I know we have discussed “widetracking” before and I have said numerous time that personally my feet always point outward when I run and even when I walk and this is probably what causes me to skate or run side to side esp. during accel. In an article I came across on http://www.inno-sport.net/Sprinter%20Symptoms%20part%202.htm
Chris Korfist states…
The last problem is what I call a wobbly body, which is defined by body parts moving unusually. An obvious example would be “feet ducking”, which is when the runner’s feet are turned out like a duck when they run. The reason why this happens is that the biceps femoris is stronger than the semi-ten/semi-mem in the hamstring musculature. A simple cure to this problem is to perform posterior chain exercises like Glute-hams and Reverse Hypers while pinching a ball or the pole in between the feet.
When he says pole does he mean the piece that seperates your feet on a GHR. Anyways if the Biceps Femoris is relatively too strong, I would stick solely with reverse-hypers and other hip extension movements.
I doubt elite sprinters have “weak” hamstrings.
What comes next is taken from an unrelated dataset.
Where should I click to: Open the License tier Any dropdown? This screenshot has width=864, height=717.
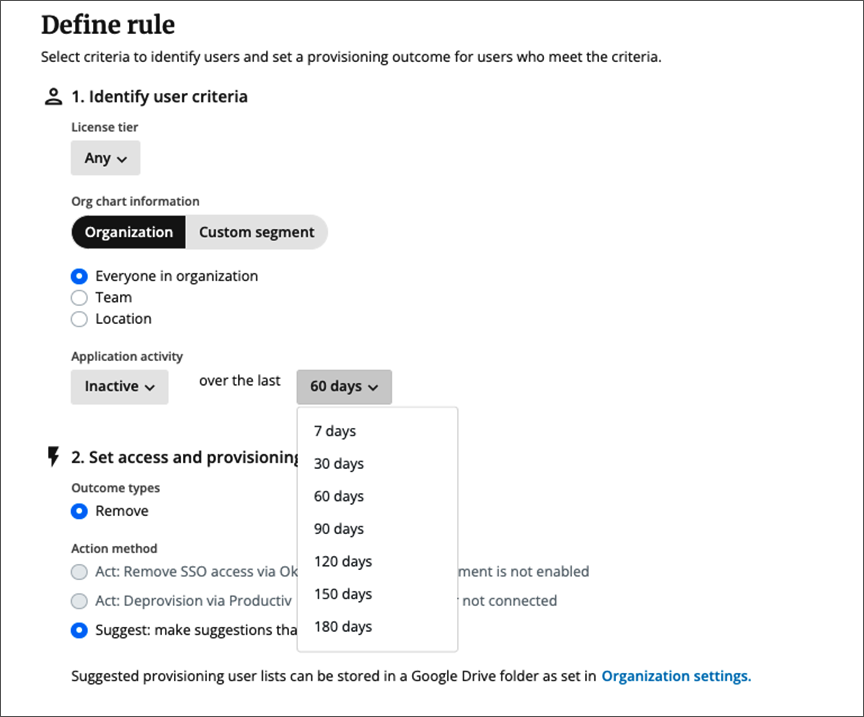click(x=104, y=157)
I would rather use the term functionally weak or say that they have muscle imbalances. Usually its the hip flexors that are tight and strong keeping the femurs externally rotated (the iliopsoas attaches to the trochanter minor on the medial side of the femur). Tight hip flexors tilt the pelvis anteriorly and inhibit normal hamstring function.
jumpman, how does a tight psoas create an externally rotated femur? A tight iliopsoas bilaterally creates a pelvic anterior tilt with lumbar lordosis and hip flexion. Wouldn’t it create an internally rotated femur?
Yes, they have different origins, but same insertion at the lesser trochanter. And because of the different origins they also have different functions. The iliacus only crosses the hip joint whereas the psoas major and minor originate from the lumbar and thoracic vertebrae.
because the insertion is on the inside of the femur, the rotational pull on the femur is external. But I’m not saying that this is the only cause of external femur rotation, just something that is often overlooked. If you have tight hip flexors and rotate your femurs internally then what you get is even more anteriorly tilted pelvis and increased lordosis. You can’t just assume that every person having an anteriorly tilted pelvis will present internally rotated femurs based on this info. The body compensates in many different ways.
I have a boy turning 13, in 2 months. He is 5 feet 7", 150 Lbs and barbell squats 147 Lbs, 3 x5 below parallel. But his feet still point outwards when he walks and runs. Any input from Charlie and other coaches/experts here will be appreciated. Thanks.